Didn’t his wife say anything?

She didn’t say anything. I don’t think she knew. Maybe she was pretending she didn’t know. Anyway, she worked and came home late in the evening. She was nice on the surface, but she wouldn’t let us cross a certain line. And there was something about my uncle’s cruelty that couldn’t be explained to others. What he enjoyed the most was to make us stand in a room. He would make us stand there and pile verbal abuse on us, pull our ears or wave something sharp, like a pencil, before our eyes. For hours on end. He would go get a drink of water or go to the bathroom in between, and always come back to where we were and say awful things to us. We stood there. How do you explain something like that to others? Uncle makes us stand there and hurls abuse at us—like that? Listening to him say those awful things, I felt as if the structure of my body were gradually getting bent out of shape, becoming different. My head turned into an arm, an arm into a leg, an arm into my head, my back into my stomach, and my stomach into my back. I thought with a leg and with a finger. I thought it was strange and painful but I couldn’t tell anyone else about it. There was no way to explain why it felt strange and painful. Maybe I was too young.

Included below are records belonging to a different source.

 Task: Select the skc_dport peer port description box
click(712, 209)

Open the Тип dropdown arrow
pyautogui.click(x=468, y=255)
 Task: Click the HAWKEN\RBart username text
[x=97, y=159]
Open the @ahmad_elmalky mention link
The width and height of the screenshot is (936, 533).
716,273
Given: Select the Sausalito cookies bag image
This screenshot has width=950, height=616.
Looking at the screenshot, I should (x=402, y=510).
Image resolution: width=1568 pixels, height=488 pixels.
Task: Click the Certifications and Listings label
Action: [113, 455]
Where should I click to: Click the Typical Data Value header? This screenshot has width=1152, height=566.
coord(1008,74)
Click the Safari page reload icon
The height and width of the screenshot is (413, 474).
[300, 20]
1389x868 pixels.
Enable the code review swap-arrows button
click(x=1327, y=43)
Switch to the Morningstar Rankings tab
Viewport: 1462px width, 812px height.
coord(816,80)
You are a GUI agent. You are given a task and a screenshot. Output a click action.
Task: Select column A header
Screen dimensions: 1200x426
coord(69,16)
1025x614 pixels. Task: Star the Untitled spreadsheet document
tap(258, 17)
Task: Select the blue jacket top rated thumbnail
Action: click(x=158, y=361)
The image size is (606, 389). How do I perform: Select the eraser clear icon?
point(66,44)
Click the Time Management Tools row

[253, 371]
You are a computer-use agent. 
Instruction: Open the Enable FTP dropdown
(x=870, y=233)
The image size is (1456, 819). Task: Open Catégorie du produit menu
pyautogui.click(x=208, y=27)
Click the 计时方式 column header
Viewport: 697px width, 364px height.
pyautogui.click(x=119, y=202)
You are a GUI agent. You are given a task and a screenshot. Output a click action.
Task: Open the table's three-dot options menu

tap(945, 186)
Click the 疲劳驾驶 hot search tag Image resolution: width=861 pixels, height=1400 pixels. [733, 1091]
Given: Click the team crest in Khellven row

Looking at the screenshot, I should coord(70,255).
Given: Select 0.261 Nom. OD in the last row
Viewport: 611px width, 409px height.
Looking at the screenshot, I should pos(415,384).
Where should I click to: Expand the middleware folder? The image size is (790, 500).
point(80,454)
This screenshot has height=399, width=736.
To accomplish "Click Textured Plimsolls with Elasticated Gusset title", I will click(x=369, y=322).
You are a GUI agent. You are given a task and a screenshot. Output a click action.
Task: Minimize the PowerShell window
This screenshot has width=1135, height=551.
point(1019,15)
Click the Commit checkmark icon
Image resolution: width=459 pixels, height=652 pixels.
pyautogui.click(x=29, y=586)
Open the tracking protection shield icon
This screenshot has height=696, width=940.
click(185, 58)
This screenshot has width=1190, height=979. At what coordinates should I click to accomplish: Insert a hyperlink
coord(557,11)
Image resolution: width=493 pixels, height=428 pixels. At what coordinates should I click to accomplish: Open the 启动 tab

Passi had his head kicked during his last summer at the house. His uncle’s big toe dug deep into his right eye. After the incident, Passi and his brother were sent to live with their maternal aunt. It took a long time for Passi’s right cornea to heal. He still had his vision, weak though it was, but he developed severe corneal opacity. He said that when he closed his left eye and saw the world through only his right eye, everything seemed to be steaming. Face. Faces. Street. Streets. Tree. Trees. Light. Lights. The world of my right eye grew distant. I lost my sense of depth. Not being able to see from both sides at the same time means that you lose your sense of balance. You can’t keep your distance from the cruel scenes inside you. Even after I began living with my aunt, I went to see that house several times. I stood at a corner, looking at the house, and pictured cruel things. An intruder attacking my uncle and his wife and slashing them to death. That’s me. That’s me. I thought this hundreds of times. I’ll simulate it perfectly and go in when I’m ready, I’d tell myself. It was like throwing darts. You take a dart in your hand, glare at the target, get a hold of the concentric circles of the target in your mind, and when you’re confident, you throw the dart. I would picture detailed scenes and their order over and over, then return home to my aunt’s, having worn myself out. I waited. For my thoughts to develop naturally so that I’d think that I wanted to kill him, that I had to kill him, that it was all right to kill him. But then he really died. My uncle. On a freeway. He was crushed under a dump truck. My aunt took my brother and me to the funeral. Girin was eleven, but everyone thought that he was a mute. My aunt stood with us before the portrait of my uncle and said we had to forgive him. He had gone wrong because of our grandfather, so it wasn’t entirely his fault, was what she meant. She wept. I could no longer understand what she was saying. I was looking at the dart that had fallen to the floor. Because my uncle had died suddenly, the dart had lost its target and fallen to the floor. For a long, long time, I stared at the hard, red body of the dart, which remained on the floor without disappearing, full of energy. This happened long ago.